Account creation requires proof-of-work. Each account can only email 5 unique external domains per week. Daily send quotas and rate limiting are enforced on every account. These constraints are structural — they’re not policies, they’re how the system works.
What about prompt injection via email?
Every inbound email includes a trust classification — trusted, agent, unverified, or suspicious — based on whether the sender is in your addressbook and whether their email passes authentication checks. This helps your agent decide how cautiously to handle each message. Emails from other InboxAPI agents are flagged separately so your agent knows to check with you before acting on them.
What about data exfiltration?
Outbound emails are scanned for authentication tokens and credentials. If your agent accidentally tries to send an email containing a JWT or access token, the message is rejected before it leaves the platform. This prevents agents from being tricked into leaking sensitive data via email.
Can agents spam each other?
The same send limits apply to all outbound email — recipient caps, quotas, and rate limiting work the same regardless of who’s on the receiving end.
Will my agent’s emails land in spam?
Maybe at first. Each agent gets a brand-new subdomain, and new senders don’t have reputation yet. Recipients may need to check their spam folder for the first few emails. Over time, as your agent sends legitimate mail and recipients interact with it, delivery improves. See Email Delivery for more details.
Why email instead of a native agent protocol like A2A?
Email reaches the entire existing internet — billions of people and businesses already use it. A2A requires both sides to implement the protocol. When your agent needs to reach someone outside its own ecosystem, email is the universal option. Agents will likely need both.
What are the send limits?
Each account can email up to 5 unique external domains per week. Emails to other @inboxapi.ai addresses don’t count against this limit. The limit resets weekly. See Limits & Fair Use for full details.

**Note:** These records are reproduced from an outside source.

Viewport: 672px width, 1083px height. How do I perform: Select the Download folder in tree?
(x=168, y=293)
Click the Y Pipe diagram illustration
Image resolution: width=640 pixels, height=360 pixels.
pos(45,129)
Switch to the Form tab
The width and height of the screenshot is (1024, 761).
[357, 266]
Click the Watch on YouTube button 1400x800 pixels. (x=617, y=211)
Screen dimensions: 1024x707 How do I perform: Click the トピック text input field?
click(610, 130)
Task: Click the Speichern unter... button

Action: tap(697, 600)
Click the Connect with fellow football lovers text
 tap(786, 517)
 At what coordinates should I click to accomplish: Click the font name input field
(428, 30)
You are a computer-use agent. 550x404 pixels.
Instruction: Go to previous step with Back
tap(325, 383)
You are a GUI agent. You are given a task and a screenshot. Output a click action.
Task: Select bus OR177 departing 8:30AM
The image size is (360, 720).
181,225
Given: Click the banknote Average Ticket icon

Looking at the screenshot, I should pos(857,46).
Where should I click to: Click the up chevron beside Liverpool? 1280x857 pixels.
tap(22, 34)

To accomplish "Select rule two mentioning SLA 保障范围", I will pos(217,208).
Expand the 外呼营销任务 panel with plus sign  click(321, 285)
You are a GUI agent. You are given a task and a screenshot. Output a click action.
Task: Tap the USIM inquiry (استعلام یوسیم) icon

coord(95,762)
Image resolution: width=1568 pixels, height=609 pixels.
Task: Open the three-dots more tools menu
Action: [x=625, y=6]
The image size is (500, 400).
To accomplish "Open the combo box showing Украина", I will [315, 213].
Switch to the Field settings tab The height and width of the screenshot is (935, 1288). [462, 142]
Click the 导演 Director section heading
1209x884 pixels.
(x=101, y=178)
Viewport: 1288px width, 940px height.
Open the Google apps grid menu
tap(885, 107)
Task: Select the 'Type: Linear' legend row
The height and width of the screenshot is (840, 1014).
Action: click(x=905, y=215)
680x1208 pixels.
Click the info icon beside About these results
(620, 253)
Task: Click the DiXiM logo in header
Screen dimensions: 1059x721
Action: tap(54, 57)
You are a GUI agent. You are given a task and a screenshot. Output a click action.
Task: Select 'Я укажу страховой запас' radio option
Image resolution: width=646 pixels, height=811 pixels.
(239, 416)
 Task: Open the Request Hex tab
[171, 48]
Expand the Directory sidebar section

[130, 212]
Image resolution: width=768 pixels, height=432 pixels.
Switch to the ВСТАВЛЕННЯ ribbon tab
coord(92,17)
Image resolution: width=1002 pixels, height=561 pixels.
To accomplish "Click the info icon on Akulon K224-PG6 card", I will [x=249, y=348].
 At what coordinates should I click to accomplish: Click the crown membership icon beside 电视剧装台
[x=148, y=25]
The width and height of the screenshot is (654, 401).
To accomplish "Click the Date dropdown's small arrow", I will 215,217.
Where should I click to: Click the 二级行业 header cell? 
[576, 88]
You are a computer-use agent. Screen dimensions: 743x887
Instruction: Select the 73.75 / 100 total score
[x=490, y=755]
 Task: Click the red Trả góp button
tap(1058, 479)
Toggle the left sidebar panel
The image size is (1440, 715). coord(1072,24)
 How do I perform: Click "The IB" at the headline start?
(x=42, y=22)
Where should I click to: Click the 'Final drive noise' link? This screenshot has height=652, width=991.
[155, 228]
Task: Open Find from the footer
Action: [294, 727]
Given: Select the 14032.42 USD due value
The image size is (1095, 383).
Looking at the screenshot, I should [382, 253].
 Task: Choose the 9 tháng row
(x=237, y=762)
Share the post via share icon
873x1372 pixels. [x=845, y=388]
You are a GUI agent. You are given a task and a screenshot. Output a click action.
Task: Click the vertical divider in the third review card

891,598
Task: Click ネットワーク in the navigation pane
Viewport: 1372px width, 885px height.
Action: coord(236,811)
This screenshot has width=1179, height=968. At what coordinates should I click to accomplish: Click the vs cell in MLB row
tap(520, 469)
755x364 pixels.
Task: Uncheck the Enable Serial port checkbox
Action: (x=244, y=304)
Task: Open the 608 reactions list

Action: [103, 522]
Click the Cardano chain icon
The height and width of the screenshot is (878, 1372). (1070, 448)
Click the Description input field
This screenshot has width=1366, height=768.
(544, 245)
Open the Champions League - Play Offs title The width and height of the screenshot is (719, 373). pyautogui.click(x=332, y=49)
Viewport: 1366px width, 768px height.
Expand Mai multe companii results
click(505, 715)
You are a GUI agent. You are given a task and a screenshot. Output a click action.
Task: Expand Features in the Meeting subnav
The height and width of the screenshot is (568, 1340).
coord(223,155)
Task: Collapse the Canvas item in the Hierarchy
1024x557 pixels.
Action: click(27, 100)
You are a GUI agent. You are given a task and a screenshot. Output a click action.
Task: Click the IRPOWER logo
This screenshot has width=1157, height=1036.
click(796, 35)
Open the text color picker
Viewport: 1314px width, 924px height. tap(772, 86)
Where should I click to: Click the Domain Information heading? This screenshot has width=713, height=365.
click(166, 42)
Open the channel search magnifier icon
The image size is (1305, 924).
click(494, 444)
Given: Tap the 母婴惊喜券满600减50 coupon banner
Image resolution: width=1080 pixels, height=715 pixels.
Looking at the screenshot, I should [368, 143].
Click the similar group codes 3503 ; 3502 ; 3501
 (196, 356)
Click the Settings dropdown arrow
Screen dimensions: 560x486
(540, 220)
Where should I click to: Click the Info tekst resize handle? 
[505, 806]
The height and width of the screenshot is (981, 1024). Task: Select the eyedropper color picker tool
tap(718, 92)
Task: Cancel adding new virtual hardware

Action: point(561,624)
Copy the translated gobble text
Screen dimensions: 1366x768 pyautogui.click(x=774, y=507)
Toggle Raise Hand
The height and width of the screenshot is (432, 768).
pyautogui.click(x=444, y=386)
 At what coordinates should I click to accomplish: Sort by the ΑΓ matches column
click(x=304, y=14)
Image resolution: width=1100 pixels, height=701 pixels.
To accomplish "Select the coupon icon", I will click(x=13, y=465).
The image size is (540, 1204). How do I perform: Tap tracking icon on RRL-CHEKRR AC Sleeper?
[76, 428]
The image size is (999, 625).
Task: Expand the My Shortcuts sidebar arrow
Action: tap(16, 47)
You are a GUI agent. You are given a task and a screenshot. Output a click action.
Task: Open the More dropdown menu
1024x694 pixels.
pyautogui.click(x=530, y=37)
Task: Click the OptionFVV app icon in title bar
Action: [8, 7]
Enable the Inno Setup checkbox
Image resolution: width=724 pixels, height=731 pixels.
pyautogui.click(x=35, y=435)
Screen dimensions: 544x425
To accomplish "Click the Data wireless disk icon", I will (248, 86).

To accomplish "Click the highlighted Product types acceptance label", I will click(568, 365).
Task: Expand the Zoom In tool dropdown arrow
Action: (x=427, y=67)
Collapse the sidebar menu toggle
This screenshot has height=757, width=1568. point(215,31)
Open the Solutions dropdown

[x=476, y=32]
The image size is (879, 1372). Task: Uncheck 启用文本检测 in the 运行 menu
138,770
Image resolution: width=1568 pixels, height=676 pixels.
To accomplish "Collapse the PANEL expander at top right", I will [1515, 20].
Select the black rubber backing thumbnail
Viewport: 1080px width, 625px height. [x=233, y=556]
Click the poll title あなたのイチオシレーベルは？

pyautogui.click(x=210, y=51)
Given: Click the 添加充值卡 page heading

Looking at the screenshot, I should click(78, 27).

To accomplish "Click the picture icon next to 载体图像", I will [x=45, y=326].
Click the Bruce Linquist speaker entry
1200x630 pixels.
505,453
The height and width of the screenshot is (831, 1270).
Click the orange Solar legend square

What happens when I hit the limit?
When all 5 slots are in use, the least recently used entry is auto-replaced after 5 days of inactivity.
Can I send attachments?
Not yet. Attachment support is coming soon.
Can I send HTML emails?
HTML email support is coming soon. Currently emails are sent as plain text.
How do credentials work?
Your agent’s credentials are stored locally at ~/.config/inboxapi/credentials.json (Linux) or ~/Library/Application Support/inboxapi/credentials.json (macOS). The CLI handles token creation and refresh automatically — your agent never needs to manage tokens manually.
What domains are blocked from sending?
InboxAPI maintains a denylist that blocks sending to government (.gov), military (.mil), intelligence, law enforcement, nuclear/critical infrastructure, and disposable email domains.
How does the trust classification work?
Every inbound email is classified into one of four trust levels:
| Trust Level | Meaning | Recommended Action |
|---|---|---|
| Trusted | Sender is in your addressbook with valid SPF/DKIM | Safe to act on |
| Agent | Sender is a known InboxAPI agent | Read freely, but confirm with your human before taking actions |
| Unverified | Valid SPF/DKIM but sender not in addressbook | Use caution |
| Suspicious | Authentication failed or unknown sender | Flag and confirm before acting |
What stops an agent from buying things or authorizing transactions via email?
InboxAPI is a communication channel, not an execution environment. It can deliver an email, but it can’t click buttons, enter credit card numbers, or interact with external systems. The risk of unauthorized actions comes from how an agent is configured and what other tools it has access to — not from its email.